*** Opening INFORMATION SUPPLIED ***

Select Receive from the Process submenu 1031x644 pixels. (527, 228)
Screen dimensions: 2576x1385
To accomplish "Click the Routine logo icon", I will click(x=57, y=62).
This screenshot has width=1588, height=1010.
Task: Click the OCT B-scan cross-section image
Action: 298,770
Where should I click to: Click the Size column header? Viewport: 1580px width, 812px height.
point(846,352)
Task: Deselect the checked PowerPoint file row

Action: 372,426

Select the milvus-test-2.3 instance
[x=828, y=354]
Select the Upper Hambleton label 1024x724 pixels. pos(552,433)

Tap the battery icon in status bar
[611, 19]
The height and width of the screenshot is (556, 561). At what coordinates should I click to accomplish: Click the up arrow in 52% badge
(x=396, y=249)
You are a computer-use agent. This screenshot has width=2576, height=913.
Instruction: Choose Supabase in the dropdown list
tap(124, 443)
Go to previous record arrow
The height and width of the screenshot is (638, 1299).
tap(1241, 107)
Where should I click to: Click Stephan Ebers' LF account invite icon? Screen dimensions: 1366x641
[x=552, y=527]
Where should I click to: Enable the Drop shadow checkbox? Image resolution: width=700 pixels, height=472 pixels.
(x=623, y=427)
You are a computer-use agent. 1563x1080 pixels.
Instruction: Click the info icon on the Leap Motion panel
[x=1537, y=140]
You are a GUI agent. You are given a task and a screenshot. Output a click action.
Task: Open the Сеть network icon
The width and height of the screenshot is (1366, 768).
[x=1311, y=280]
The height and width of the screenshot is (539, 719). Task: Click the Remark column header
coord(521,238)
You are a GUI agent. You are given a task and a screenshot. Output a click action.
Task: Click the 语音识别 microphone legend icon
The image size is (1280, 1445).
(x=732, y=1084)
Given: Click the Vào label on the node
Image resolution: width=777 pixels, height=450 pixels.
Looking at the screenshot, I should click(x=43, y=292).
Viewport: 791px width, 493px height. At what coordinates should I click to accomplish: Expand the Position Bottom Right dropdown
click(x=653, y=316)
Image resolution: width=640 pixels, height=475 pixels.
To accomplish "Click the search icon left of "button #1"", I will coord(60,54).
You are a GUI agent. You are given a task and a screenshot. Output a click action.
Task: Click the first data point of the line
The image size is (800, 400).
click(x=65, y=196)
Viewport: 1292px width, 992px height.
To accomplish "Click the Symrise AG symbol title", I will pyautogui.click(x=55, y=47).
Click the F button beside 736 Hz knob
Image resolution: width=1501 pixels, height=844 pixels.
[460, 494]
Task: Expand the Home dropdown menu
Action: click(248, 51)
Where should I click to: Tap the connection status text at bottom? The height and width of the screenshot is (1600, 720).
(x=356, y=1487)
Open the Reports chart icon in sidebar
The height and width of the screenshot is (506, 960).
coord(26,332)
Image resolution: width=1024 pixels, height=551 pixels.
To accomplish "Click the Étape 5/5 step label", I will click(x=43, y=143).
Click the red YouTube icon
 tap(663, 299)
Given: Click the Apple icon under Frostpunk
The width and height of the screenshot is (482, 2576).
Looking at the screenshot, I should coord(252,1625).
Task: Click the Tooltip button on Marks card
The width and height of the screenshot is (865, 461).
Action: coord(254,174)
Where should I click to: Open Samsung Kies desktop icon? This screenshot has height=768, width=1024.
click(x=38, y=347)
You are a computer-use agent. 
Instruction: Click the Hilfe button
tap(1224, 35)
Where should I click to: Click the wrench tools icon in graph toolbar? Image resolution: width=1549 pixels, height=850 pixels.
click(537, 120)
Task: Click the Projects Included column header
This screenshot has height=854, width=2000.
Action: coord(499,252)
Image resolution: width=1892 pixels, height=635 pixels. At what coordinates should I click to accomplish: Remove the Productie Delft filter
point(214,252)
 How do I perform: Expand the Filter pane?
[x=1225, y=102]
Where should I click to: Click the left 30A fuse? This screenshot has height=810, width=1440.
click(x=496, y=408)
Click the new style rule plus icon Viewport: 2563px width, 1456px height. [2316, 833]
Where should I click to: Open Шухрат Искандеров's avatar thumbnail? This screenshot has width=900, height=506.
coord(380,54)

*** Closing INFORMATION SUPPLIED ***

WHAT THIS TASK INVOLVES:
With the line holding "Task: Deselect the" as the first and the line holding "You are a computer-use agent. This" as the last, set down that range of the entries above exactly, and nothing else.

COMPLETED EXERCISE:
Task: Deselect the checked PowerPoint file row

Action: 372,426

Select the milvus-test-2.3 instance
[x=828, y=354]
Select the Upper Hambleton label 1024x724 pixels. pos(552,433)

Tap the battery icon in status bar
[611, 19]
The height and width of the screenshot is (556, 561). At what coordinates should I click to accomplish: Click the up arrow in 52% badge
(x=396, y=249)
You are a computer-use agent. This screenshot has width=2576, height=913.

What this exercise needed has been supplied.